Promising Options for Solving the Dolomite Problem of the Florida Phosphate Resources—a Brief Review Mining, Metallurgy and Exploration

- Organization:
- Society for Mining, Metallurgy & Exploration
- Pages:
- 0
- File Size:
- 835 KB
- Publication Date:
Abstract
Separation of dolomite from phosphate is the most challenging problem in phosphate mineral processing. Over 50% of the future
phosphate reserve in Florida contains too much dolomite to process using the current industry practice. The current phosphoric
acid production practice requires less than 1% MgO in the phosphate concentrate as the feed material. The Florida Industrial and
Phosphate (FIPR) Institute has collaborated with worldwide experts in the field to address this issue.
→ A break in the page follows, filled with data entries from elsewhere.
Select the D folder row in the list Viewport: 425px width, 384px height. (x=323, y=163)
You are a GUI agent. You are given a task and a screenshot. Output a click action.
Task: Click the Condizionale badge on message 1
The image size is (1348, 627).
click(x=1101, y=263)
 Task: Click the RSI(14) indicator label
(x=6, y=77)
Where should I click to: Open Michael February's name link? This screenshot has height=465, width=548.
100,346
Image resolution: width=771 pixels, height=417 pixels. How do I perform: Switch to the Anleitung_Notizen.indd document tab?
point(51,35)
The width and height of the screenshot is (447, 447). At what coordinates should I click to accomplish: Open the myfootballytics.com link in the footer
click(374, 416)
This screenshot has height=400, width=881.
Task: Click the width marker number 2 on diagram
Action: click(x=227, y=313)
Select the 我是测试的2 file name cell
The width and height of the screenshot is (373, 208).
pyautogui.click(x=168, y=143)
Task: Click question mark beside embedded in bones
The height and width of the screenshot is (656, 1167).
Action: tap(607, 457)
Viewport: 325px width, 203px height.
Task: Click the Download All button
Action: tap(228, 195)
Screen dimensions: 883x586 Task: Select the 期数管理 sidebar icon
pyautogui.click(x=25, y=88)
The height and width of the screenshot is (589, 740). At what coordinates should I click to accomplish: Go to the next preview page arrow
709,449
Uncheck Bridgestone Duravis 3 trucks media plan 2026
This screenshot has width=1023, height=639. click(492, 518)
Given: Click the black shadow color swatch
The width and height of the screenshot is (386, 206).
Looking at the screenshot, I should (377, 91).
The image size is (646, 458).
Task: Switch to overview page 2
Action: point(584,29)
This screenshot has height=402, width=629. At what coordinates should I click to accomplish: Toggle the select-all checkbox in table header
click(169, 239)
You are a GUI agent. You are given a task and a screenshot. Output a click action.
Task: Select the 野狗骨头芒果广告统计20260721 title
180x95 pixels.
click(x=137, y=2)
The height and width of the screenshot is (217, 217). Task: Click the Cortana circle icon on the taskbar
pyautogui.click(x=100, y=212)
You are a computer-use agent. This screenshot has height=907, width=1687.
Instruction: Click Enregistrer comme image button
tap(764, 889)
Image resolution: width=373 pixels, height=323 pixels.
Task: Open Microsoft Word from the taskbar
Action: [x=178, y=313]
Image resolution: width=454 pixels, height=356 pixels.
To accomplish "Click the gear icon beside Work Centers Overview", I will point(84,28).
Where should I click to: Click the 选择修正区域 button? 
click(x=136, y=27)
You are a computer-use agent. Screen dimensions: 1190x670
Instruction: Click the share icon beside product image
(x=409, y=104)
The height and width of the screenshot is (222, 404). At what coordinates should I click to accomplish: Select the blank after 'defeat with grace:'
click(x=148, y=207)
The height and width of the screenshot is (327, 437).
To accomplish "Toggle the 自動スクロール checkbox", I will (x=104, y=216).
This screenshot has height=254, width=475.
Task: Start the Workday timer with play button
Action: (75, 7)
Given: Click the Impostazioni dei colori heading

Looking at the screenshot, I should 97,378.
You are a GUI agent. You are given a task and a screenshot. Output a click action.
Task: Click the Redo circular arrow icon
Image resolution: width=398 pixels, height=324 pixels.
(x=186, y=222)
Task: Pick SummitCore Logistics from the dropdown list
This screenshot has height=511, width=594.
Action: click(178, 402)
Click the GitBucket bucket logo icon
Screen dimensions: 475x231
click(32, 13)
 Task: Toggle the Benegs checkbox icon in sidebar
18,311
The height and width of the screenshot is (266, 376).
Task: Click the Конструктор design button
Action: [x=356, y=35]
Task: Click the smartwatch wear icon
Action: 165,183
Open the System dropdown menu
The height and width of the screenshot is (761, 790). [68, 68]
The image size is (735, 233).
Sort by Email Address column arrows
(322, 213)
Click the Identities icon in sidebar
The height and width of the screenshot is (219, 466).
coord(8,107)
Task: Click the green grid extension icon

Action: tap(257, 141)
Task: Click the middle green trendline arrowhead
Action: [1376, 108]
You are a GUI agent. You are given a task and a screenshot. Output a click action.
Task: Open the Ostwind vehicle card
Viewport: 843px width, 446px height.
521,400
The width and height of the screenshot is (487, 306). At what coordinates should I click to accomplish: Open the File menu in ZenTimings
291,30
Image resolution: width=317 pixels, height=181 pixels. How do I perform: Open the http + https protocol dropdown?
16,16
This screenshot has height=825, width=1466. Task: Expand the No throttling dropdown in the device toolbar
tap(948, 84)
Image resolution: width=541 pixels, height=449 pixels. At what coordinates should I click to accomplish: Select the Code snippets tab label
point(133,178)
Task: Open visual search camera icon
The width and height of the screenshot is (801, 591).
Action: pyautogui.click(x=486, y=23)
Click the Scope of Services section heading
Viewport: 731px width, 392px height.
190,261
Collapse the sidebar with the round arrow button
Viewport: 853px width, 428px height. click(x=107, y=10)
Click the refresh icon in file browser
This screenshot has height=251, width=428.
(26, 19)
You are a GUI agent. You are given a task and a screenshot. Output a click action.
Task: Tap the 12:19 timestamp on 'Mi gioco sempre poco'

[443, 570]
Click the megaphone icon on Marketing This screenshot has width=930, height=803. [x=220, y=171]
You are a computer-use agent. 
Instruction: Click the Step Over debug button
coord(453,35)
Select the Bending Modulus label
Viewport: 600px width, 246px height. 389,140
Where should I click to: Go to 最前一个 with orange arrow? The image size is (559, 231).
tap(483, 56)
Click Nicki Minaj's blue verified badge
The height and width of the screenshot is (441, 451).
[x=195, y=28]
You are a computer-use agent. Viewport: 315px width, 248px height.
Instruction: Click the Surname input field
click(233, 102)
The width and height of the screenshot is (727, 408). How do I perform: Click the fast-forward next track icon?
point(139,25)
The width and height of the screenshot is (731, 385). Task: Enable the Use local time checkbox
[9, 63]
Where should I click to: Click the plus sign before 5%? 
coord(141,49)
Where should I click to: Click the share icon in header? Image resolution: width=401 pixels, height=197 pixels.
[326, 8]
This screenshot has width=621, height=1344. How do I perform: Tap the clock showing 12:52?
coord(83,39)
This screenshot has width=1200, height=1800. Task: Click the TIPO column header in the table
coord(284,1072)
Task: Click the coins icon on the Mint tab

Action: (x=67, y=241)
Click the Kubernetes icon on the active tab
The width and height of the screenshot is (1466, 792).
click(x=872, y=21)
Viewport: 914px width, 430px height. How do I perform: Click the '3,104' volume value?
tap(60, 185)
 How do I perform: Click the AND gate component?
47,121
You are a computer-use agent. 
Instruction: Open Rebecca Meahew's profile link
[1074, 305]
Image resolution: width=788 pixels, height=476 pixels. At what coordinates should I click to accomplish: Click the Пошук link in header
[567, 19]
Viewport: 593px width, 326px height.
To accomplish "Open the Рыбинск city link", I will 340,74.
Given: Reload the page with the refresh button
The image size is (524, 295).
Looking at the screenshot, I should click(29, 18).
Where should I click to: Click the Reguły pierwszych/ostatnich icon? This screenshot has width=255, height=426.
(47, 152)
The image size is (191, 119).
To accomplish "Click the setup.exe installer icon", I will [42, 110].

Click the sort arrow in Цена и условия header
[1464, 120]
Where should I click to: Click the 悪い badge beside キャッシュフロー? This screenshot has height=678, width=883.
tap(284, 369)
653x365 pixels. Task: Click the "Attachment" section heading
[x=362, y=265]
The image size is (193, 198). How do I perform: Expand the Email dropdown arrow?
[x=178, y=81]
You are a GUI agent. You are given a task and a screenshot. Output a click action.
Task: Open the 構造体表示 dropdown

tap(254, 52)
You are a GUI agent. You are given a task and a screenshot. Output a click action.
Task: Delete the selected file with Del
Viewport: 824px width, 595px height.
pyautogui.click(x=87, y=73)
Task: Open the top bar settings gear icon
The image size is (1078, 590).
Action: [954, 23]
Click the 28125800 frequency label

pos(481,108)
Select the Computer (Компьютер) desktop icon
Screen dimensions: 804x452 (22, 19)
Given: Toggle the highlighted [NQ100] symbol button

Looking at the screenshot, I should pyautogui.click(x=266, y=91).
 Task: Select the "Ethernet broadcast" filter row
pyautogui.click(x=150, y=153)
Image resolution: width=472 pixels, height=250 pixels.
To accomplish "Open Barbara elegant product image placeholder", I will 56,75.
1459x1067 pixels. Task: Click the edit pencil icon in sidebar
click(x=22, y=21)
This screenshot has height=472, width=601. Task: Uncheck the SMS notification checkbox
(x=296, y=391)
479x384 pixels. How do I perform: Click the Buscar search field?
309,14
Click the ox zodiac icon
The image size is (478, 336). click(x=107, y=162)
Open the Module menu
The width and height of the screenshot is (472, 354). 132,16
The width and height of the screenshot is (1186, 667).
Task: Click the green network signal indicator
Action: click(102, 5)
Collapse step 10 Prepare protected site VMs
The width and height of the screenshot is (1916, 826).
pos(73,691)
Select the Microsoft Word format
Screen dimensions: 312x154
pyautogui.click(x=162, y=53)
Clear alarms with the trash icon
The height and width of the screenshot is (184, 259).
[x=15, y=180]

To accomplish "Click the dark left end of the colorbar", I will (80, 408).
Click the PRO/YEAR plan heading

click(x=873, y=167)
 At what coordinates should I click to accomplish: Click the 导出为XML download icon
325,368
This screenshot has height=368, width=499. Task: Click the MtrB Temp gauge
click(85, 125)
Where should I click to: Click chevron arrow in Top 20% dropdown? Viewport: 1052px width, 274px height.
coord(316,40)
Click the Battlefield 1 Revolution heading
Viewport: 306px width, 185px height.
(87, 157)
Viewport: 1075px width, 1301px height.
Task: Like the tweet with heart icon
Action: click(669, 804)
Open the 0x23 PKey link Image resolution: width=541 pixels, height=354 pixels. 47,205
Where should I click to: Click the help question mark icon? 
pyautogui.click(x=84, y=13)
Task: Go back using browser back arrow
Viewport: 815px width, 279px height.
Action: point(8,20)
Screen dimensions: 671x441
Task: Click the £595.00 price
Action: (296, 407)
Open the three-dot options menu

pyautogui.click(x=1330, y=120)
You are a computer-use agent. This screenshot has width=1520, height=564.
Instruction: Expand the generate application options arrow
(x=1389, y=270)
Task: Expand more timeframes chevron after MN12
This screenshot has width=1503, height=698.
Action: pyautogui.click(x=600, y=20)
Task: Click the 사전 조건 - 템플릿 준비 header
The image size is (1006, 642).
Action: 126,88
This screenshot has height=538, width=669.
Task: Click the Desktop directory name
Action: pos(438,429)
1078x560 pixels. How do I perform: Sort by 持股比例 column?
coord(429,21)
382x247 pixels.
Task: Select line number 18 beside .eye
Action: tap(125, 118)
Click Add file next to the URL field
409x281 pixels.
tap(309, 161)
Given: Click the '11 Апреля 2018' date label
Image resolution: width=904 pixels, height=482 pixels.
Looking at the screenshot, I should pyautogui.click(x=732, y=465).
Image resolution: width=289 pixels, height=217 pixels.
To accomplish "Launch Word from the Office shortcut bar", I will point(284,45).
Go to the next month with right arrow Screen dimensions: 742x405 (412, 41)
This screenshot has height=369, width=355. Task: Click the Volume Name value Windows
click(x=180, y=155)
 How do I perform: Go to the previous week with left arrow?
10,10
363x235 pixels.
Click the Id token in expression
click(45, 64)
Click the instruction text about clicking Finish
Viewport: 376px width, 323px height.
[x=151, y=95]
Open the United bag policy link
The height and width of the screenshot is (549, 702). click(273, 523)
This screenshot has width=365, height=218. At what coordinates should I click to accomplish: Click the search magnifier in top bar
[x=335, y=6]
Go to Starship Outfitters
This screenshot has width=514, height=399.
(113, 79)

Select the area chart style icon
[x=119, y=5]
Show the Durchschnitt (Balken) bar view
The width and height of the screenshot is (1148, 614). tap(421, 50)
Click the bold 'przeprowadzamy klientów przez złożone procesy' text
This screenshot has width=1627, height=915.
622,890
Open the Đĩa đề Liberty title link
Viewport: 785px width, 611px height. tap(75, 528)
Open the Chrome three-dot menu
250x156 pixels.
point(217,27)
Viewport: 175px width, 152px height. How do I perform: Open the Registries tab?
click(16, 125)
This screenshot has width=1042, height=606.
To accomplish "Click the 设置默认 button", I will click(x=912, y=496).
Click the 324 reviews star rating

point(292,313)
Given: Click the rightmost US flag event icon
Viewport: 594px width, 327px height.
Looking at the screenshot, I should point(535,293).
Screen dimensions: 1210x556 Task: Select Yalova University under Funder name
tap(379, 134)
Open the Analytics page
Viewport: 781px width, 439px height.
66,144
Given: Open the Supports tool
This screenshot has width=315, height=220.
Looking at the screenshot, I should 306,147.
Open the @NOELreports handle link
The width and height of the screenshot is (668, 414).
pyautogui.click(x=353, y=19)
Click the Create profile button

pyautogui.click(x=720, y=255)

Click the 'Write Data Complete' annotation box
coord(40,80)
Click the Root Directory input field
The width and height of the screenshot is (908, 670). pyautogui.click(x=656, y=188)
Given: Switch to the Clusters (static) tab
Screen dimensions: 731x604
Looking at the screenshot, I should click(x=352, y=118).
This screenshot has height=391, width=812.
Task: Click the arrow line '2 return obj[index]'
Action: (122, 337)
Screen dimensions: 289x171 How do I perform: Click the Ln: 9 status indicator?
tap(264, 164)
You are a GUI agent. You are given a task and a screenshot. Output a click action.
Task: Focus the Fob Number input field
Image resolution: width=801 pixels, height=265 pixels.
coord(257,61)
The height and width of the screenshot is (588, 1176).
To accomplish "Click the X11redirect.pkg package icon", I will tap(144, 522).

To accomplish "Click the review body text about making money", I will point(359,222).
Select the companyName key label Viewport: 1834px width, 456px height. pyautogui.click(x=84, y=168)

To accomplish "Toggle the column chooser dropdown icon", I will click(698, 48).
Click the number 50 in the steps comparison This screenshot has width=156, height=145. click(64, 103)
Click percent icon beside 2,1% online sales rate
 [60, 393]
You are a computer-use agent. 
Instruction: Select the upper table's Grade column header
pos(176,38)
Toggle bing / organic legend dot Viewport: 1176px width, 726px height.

As a result, the industry is
now offered three feasible options. Option 1 offers three methods for reducing MgO content in the concentrate from the Crago
process, including adding a dolomite depressant in the rougher flotation step, dolomite flotation of the cleaner concentrate, and
scrubbing the cleaner concentrate in quartz sand. These methods could reduce MgO content in the final concentrate by 20–40%.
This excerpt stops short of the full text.